As usual, Tursten captures the reader's attention within the first few opening pages. This time two officers waiting for fast food get a radio call about a stolen BMW. As they wait, the stolen car flies right past them at top speed, so they take off after it. While trying to keep up, the officers watch in horror as they see "something fly up in the air, then land to one side of the car." One of the policemen realizes that the driver of the BMW has just hit someone -- who later turns out to be a retired policemen. Not too much later, the stolen, empty and now torched car is discovered in the vicinity of a holiday village in the forest, and while looking for the drivers, the police bring in the dogs, who make a horrific discovery in an old root cellar: the body of a very young, half-naked girl, who has been physically and sexually abused. However, the driver and passenger of the BMW seem to have just vanished. As the dual investigation proceeds, the police discover that the little girl may have been a victim of sex trafficking; the only good news is that the cops have a line on the man who may have brought her into Sweden. All of this happens within the first few pages, so of course, solving these crimes is not going to be that simple, as Irene and the other members of her group (along with the reader) quickly discover.
There's a very thoughtful blurb on the back cover of my book from The Denver Post which says in part,
"For decades the Swedes have excelled at crime fiction, which is often as gloomy as their long winter nights, filled with philosophical asides on life and politics."This time around, the dark world of sex trafficking/sex slavery is the main focus, and Tursten doesn't shy away from showing her readers exactly how horrific this "trade" really is. First of all, she informs her readers that
"...human trafficking today turns over more money than the narcotics trade."The girls involved rarely make it out; and those who manage to do so often suffer from severe physical and mental damage. She also notes that most men who pay for sex with a "sex slave" do so likely for reasons of power, and because they see these girls as objects -- not real people. Tursten also reveals that the majority of men who participate are "socially well-established men with families." What's even more eye-opening here is that there is even a market for killing these poor victims after they're no longer of any use -- pimps sell these girls to people who take money for getting rid of them. And as an example of an even worse reality, Tursten also reveals that in some cases, the sex-slave trade is protected by politicians and overlooked in terms of the law because of the potentially huge amounts of money involved. So quite frankly, it boggles my brain when I read an Amazon review of this book where the reader reviewer says the following:
"Maybe I am a bit weary of the crime of sex trafficking so this one was not as good as her others."Weary of the crime of sex trafficking? I ask you. How does anyone get "weary" of hearing about something that needs so much public awareness? Not only that, but hello ... the subject of this novel is right on the dustjacket blurb so caveat emptor. Duh.
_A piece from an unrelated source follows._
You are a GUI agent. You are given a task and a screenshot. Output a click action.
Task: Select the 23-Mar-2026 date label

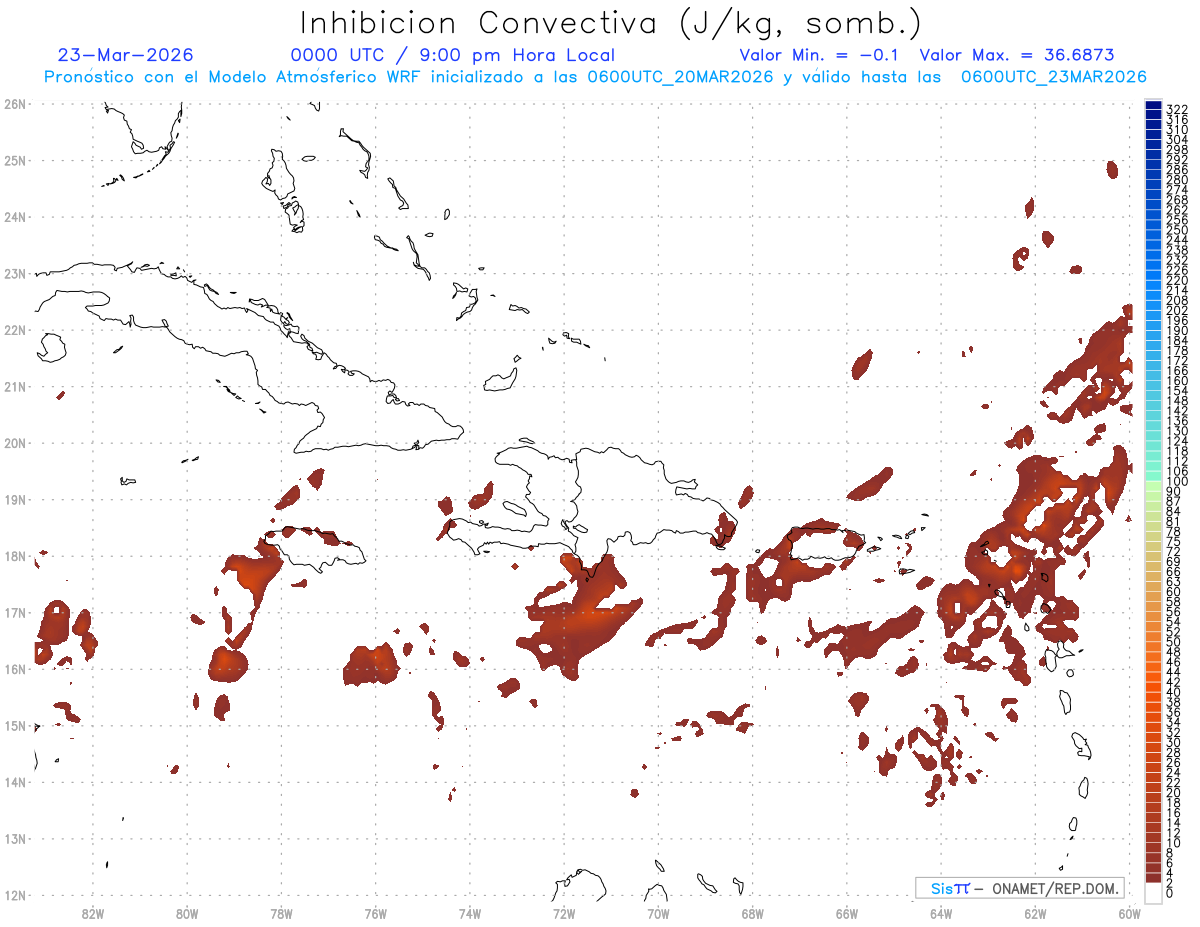click(x=126, y=55)
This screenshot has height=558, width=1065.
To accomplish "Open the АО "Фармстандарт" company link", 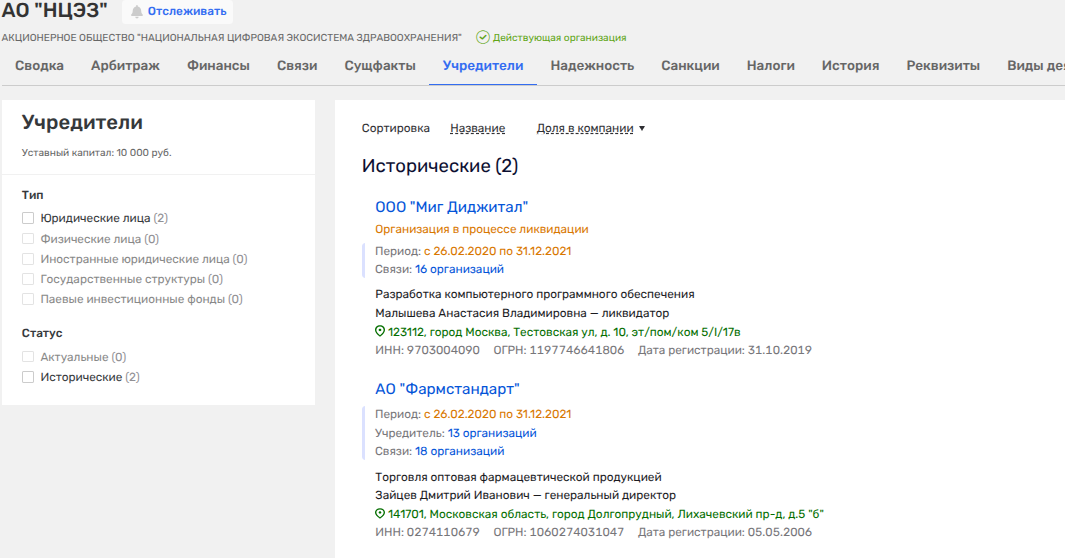I will [447, 389].
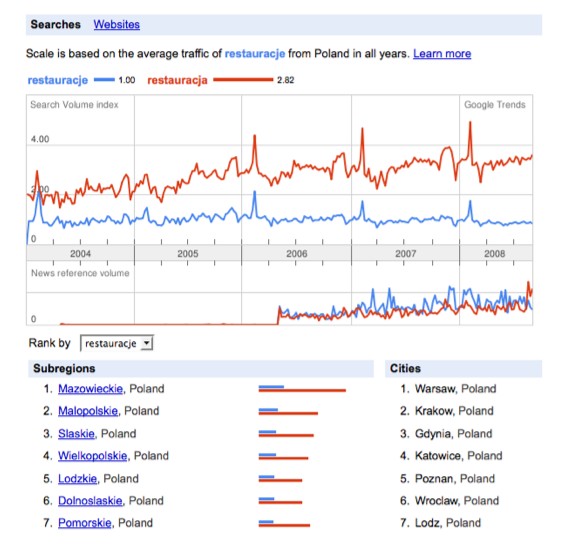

What I like about Tursten's novels in general is that she doesn't have to resort to the now-standard trope of the badass heroine, but instead focuses mainly on the procedural side of police work. She situates Irene Huss in a workplace which is very much a male-dominated environment where there's no escaping from a couple of misogynistic jerks as colleagues, which is probably a more realistic situation than we non-police people realize. The down side of this series as a whole is that while I get that the author wants to portray a woman who must juggle work with home and personal life, I'm just not a huge fan of the continuing story of the dog (and I have two dogs of my own) and the issues with the twins, especially now that they're what -- 20?
While The Beige Man is not my personal favorite of her novels, I must say that the story is much better than the last couple of books Tursten's written and this time around I was pretty much hooked right away and stayed with the story until all was revealed. I will also mention that I had some things figured out early on which is pretty bothersome for me as a crime/mystery reader -- I'm one of those people who wants only tiny little clues to work on until the end so that everything is a huge surprise. That didn't happen here, but that's okay. I stick with these books because I happen to like Irene Huss as a character, and as long as Helene Tursten keeps writing them, I'll keep buying them.